[Collected data entries]
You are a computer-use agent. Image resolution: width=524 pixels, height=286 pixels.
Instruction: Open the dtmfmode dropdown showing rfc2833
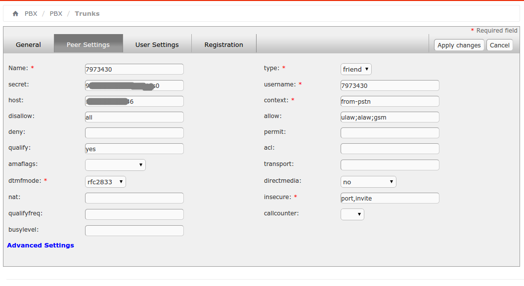(x=105, y=182)
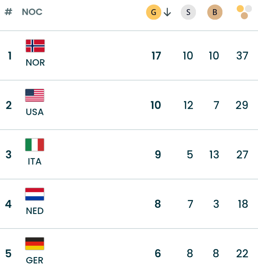Image resolution: width=258 pixels, height=271 pixels.
Task: Open the ITA country link
Action: (35, 161)
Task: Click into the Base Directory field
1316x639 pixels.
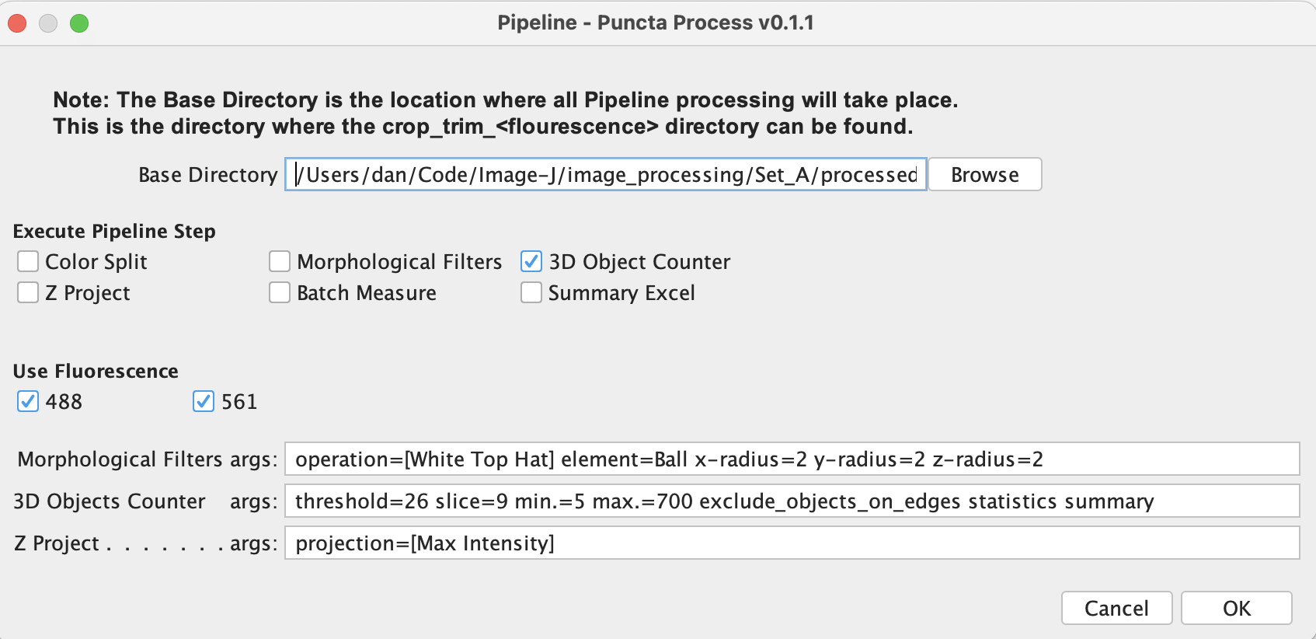Action: (606, 174)
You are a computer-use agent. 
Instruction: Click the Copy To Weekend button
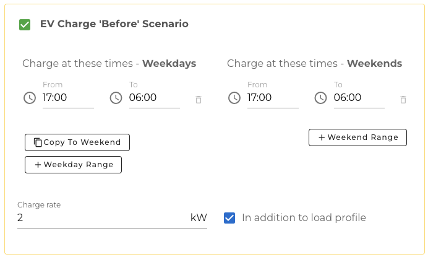[x=77, y=142]
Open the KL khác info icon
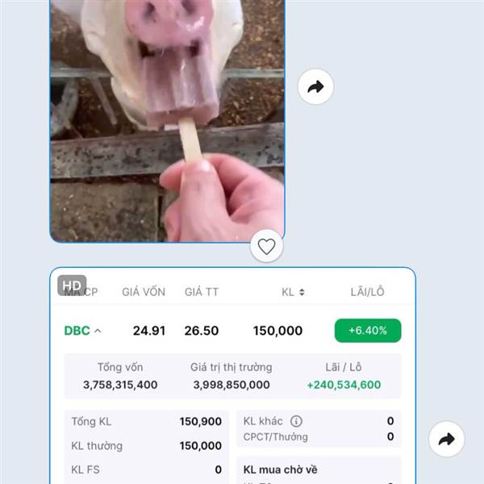484x484 pixels. 296,421
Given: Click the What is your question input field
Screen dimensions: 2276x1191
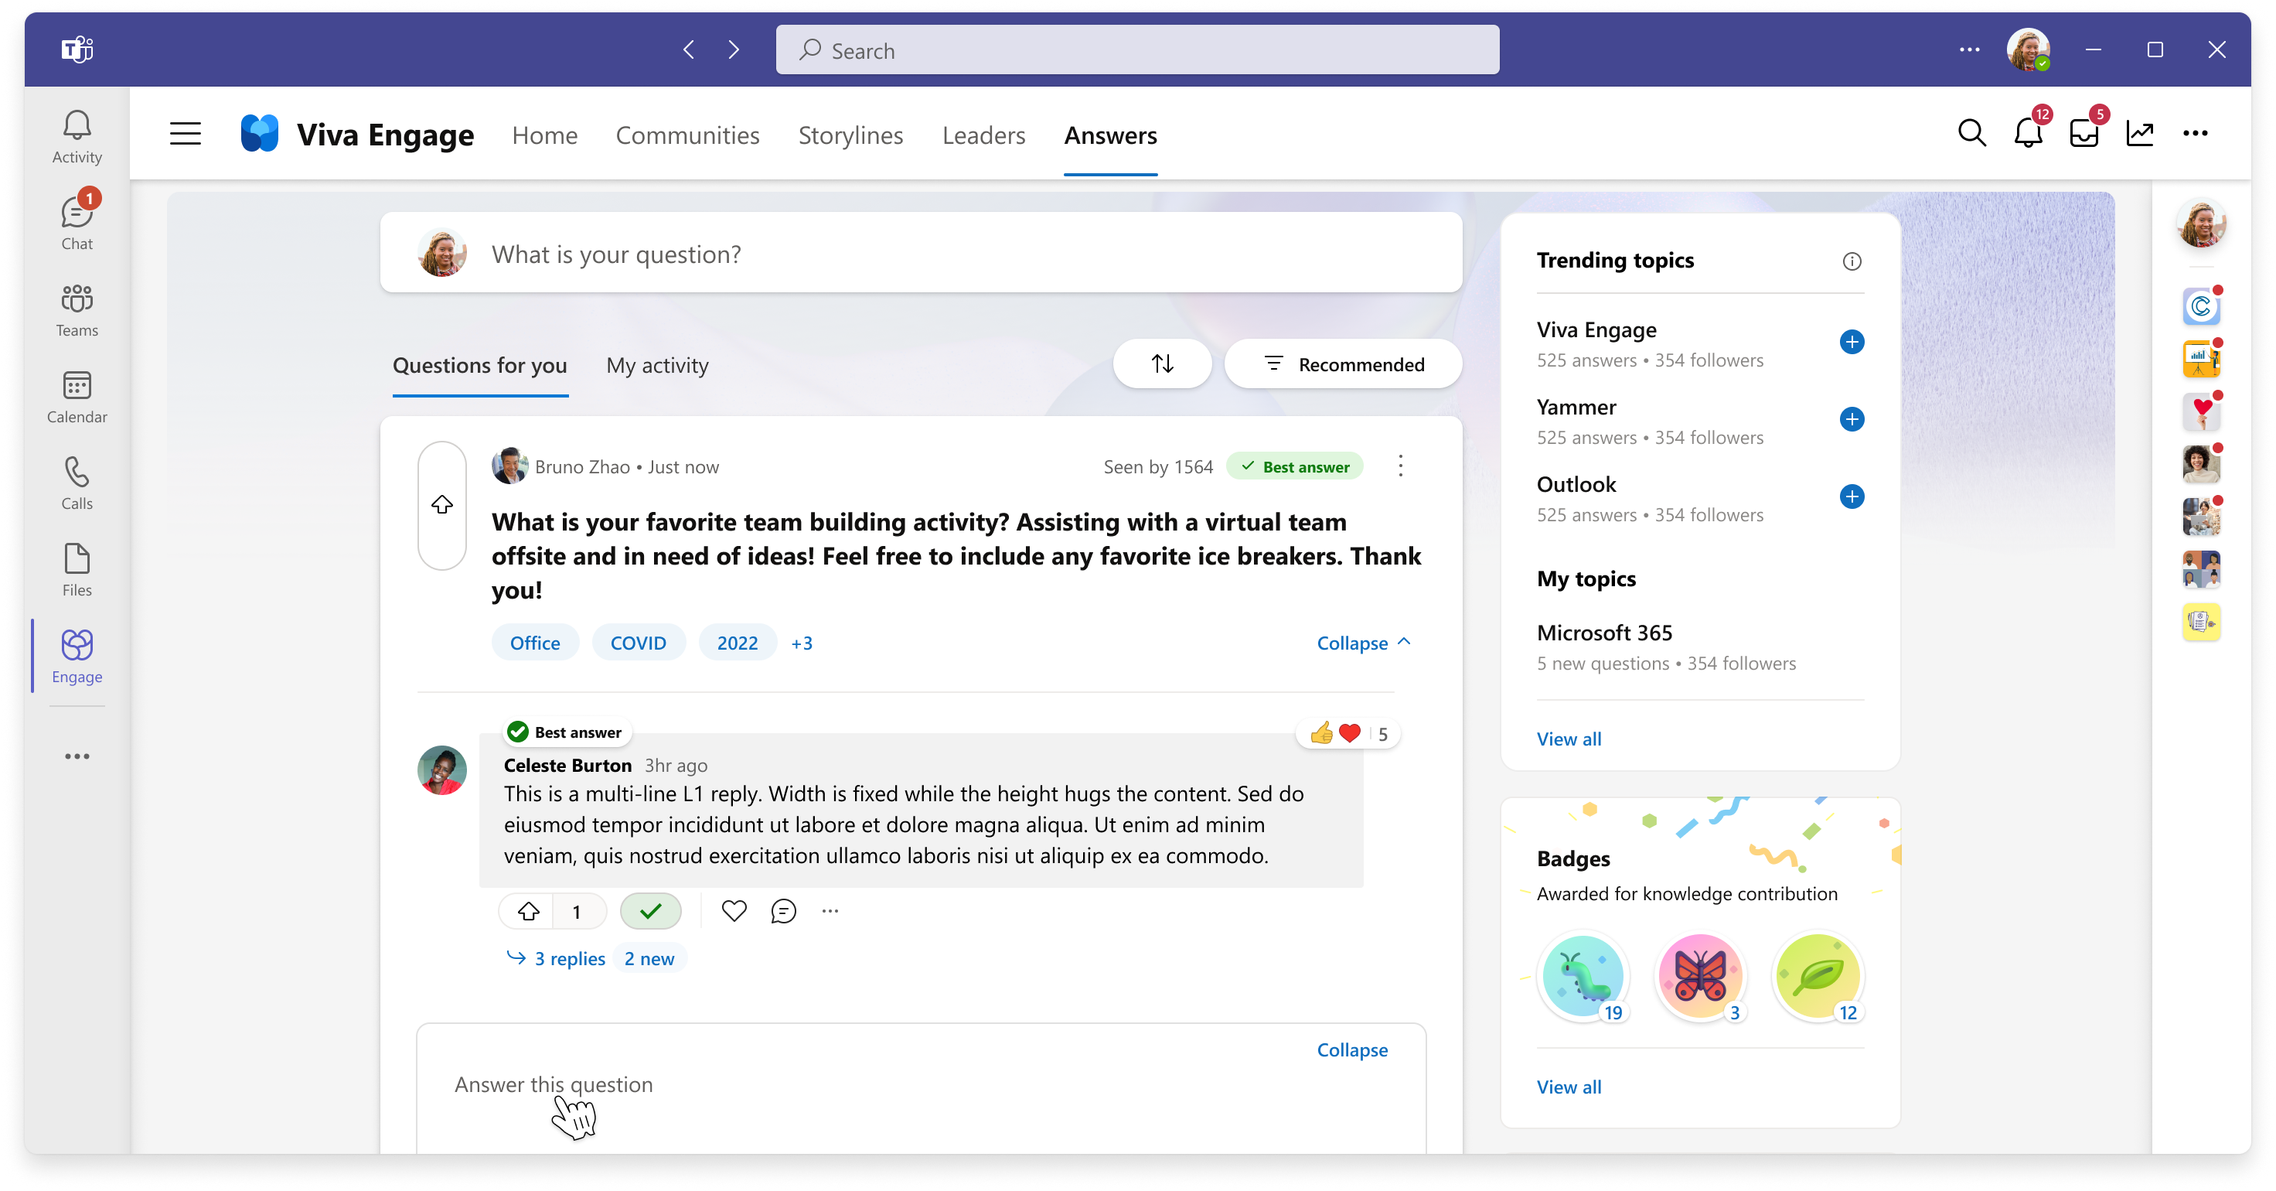Looking at the screenshot, I should 923,253.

● **ASSIGNMENT**
Set down the entries above word for word, but drop any image.

● **SOLUTION FOR THIS TASK**
You are a computer-use agent. Image resolution: width=524 pixels, height=286 pixels.
Instruction: Open the dtmfmode dropdown showing rfc2833
(x=105, y=182)
Image resolution: width=258 pixels, height=271 pixels.
Task: Open the ITA country link
Action: (35, 161)
Task: Click into the Base Directory field
1316x639 pixels.
Action: (606, 174)
You are a computer-use agent. 
Instruction: Click the Copy To Weekend button
[x=77, y=142]
Open the KL khác info icon
484x484 pixels. 296,421
Given: Click the What is your question input field
Screen dimensions: 2276x1191
Looking at the screenshot, I should 923,253.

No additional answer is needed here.